Eric Repice believes that to understand the world, you have to understand the manmade objects in it. That philosophy helps explain what some might see as a strange combination of areas of study: art and anthropology.
When Repice receives his master of fine arts degree from the Graduate School of Art in the Sam Fox School of Design & Visual Arts today, he won’t be leaving the University. He plans to spend the next two years finishing his dissertation to earn a doctorate in cultural anthropology from the Department of Anthropology in Arts & Sciences.

Through his varied studies — which include a master’s degree in economics from George Washington University — he sees connections to a broader world.
“To understand, we can’t just focus on one thing,” says the Winona, Minn., native.
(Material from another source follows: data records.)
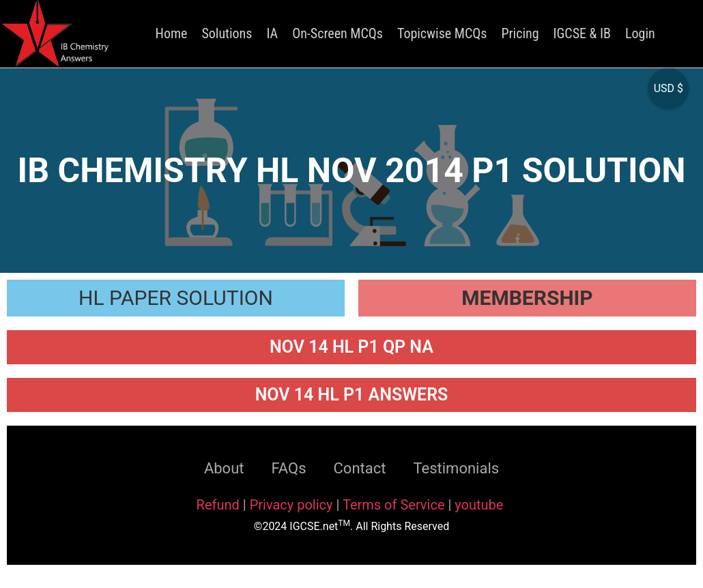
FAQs (288, 468)
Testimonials (456, 468)
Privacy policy (291, 505)
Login (640, 33)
The Lynne Cooper Harvey Fellow in American Culture Studies in Arts & Sciences, a University Fellow in Cultural Anthropology and a Jens Fellow in the Graduate School of Art, Repice came to the University in 2000 to study anthropology and American culture under John R. Bowen, Ph.D., the Dunbar-Van Cleve Professor in Arts & Sciences, and Wayne D. Fields, Ph.D., the Lynne Cooper Harvey Distinguished Professor of English in Arts & Sciences and director of American Culture Studies.
A self-taught painter, Repice always had an interest in art.
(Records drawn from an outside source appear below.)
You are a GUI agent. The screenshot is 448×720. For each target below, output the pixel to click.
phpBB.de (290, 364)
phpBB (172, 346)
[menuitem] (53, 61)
“I chose anthropology because I didn’t feel the need to go to art school. I was active on my own,” he says. “I needed to learn more about the world to understand what to make art about.”
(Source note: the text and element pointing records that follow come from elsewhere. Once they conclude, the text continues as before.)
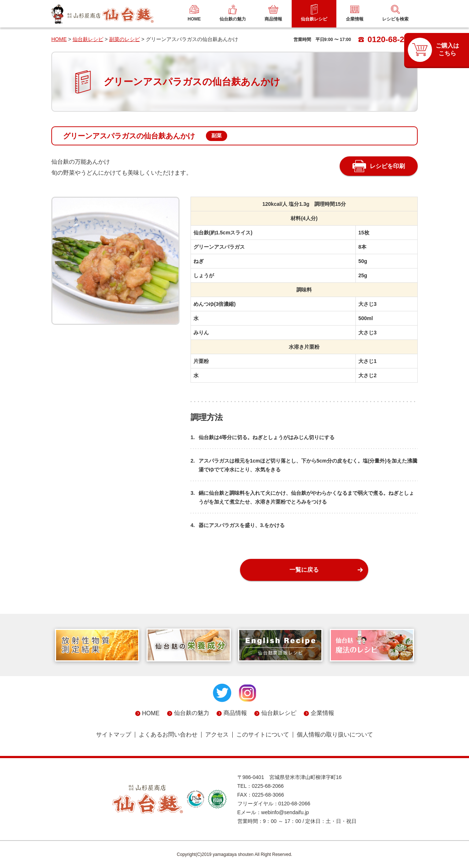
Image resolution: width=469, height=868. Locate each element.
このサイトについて (263, 735)
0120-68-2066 (388, 39)
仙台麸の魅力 (192, 713)
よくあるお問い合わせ (168, 735)
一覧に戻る (304, 570)
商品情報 (235, 713)
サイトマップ (114, 735)
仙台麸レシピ (88, 39)
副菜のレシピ (125, 39)
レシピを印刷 (387, 166)
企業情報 (322, 713)
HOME (59, 39)
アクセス (217, 735)
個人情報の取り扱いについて (335, 735)
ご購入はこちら (447, 49)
But three years into his doctoral program, Repice approached Joan Hall, the Kenneth E. Hudson Professor of Art, about an independent-study art project.
Sam Fox School of Design &Visual Arts, Graduate School of Art |
“He needed to make art,” Hall says, “and was ready to study it.”
Repice’s crossover between anthropology and art and his study of the mark people leave behind intrigued Hall.
“It was fascinating,” she says. “He’s a very creative thinker. Eric is a perfect example of an interdisciplinary student in the College of Art.”
In 2004, Repice became a student in the master of fine arts program, through which he earned the School of Art’s Bell Cramer Award in Printmaking.
The combination of the two disciplines — the theory of anthropology and the practice of art — blend well for Repice.
“Anthropologists get out and do things,” he says. “I wanted to be involved in art production.”
That desire, coupled with Repice’s interest in Latino culture — he teaches an interdisciplinary course called “Latino Experiences in the United States” — and Latino art, particularly the public art form of murals, led to the St. Louis Mural Art Project.
He helped organize and paint a 150-foot mural celebrating world music at Casa Loma Ballroom at 3354 Iowa Ave. Working with local artist Sarah Paulsen and a dozen Mexican-American children from the community, the project took several months to complete.
“It was a way of seeing art outside its normal confines: art in the open, not contained in a museum or art school or art history book,” Repice says.
Other projects Repice has worked on include creating a one-mile walking trail of more than 2,300 stenciled and printed footprints through an urban neighborhood in Columbia, Mo.; an Earth Day project involving replacing litter in Forest Park with boxes containing origami lithographs depicting the environment; and helping coordinate an interdisciplinary graduate student art show that brought together the works of more than 50 University students.
In his own work, Repice focuses on what he calls “plein-air printmaking,” which he describes as “getting outside the studio and experiencing the world, its textures, objects, impressions.” For example, through embossments and charcoal rubbings, he incorporates the impressions and marks of ordinary objects, such as street grates, into the paper pieces and prints he makes.
“It’s seeing the world not just as objects, but what they can be used to generate,” he says.
Such thinking impresses Hall.
“He takes something we use every day and elevates it to an art icon,” Hall says.
“I’m excited to see what he does in the future.”
In the more immediate future, Repice will take on yet another role: father. In August, Repice and his wife of five years, Michelle, a doctoral student in the Department of History in Arts & Sciences, are expecting a baby girl.
After finishing his dissertation, Repice hopes to continue to combine his interests through a studio practice and teaching.
“It might seem like I wear two different hats, but they are the same hat,” Repice says. “I wear it in different places.”